### Given entries
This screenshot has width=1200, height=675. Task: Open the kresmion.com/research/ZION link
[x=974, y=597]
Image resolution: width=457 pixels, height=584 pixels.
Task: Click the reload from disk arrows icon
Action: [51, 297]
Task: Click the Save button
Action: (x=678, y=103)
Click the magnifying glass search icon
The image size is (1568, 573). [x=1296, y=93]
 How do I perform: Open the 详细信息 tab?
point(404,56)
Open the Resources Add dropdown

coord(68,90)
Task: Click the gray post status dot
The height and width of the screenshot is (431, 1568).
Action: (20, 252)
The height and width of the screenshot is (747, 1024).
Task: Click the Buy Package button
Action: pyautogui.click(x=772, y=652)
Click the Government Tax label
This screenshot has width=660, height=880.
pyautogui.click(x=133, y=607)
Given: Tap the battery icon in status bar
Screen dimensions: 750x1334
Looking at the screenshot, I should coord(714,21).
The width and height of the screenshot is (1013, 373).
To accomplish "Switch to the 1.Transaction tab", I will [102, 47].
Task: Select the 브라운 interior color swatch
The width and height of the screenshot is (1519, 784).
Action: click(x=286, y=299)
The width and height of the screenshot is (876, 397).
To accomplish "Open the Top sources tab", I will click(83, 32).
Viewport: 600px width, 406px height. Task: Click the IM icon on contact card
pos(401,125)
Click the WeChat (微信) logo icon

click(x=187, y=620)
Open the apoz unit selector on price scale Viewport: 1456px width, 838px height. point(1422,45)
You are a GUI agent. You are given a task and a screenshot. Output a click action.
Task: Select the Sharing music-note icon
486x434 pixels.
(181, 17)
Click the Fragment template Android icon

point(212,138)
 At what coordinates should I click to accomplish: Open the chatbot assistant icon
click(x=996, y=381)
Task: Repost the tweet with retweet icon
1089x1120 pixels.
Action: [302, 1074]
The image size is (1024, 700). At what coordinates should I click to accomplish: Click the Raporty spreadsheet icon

### Exercise directions
The entries above must be copied verbatim. Leave none out.

### Task answer
This screenshot has width=1200, height=675. Task: Open the kresmion.com/research/ZION link
[x=974, y=597]
Image resolution: width=457 pixels, height=584 pixels.
Task: Click the reload from disk arrows icon
Action: [51, 297]
Task: Click the Save button
Action: (x=678, y=103)
Click the magnifying glass search icon
The image size is (1568, 573). [x=1296, y=93]
 How do I perform: Open the 详细信息 tab?
point(404,56)
Open the Resources Add dropdown

coord(68,90)
Task: Click the gray post status dot
The height and width of the screenshot is (431, 1568).
Action: (20, 252)
The height and width of the screenshot is (747, 1024).
Task: Click the Buy Package button
Action: pyautogui.click(x=772, y=652)
Click the Government Tax label
This screenshot has width=660, height=880.
pyautogui.click(x=133, y=607)
Given: Tap the battery icon in status bar
Screen dimensions: 750x1334
Looking at the screenshot, I should coord(714,21).
The width and height of the screenshot is (1013, 373).
To accomplish "Switch to the 1.Transaction tab", I will [102, 47].
Task: Select the 브라운 interior color swatch
The width and height of the screenshot is (1519, 784).
Action: click(x=286, y=299)
The width and height of the screenshot is (876, 397).
To accomplish "Open the Top sources tab", I will click(83, 32).
Viewport: 600px width, 406px height. Task: Click the IM icon on contact card
pos(401,125)
Click the WeChat (微信) logo icon

click(x=187, y=620)
Open the apoz unit selector on price scale Viewport: 1456px width, 838px height. point(1422,45)
You are a GUI agent. You are given a task and a screenshot. Output a click action.
Task: Select the Sharing music-note icon
486x434 pixels.
(181, 17)
Click the Fragment template Android icon

point(212,138)
 At what coordinates should I click to accomplish: Open the chatbot assistant icon
click(x=996, y=381)
Task: Repost the tweet with retweet icon
1089x1120 pixels.
Action: [302, 1074]
The image size is (1024, 700). At what coordinates should I click to accomplish: Click the Raporty spreadsheet icon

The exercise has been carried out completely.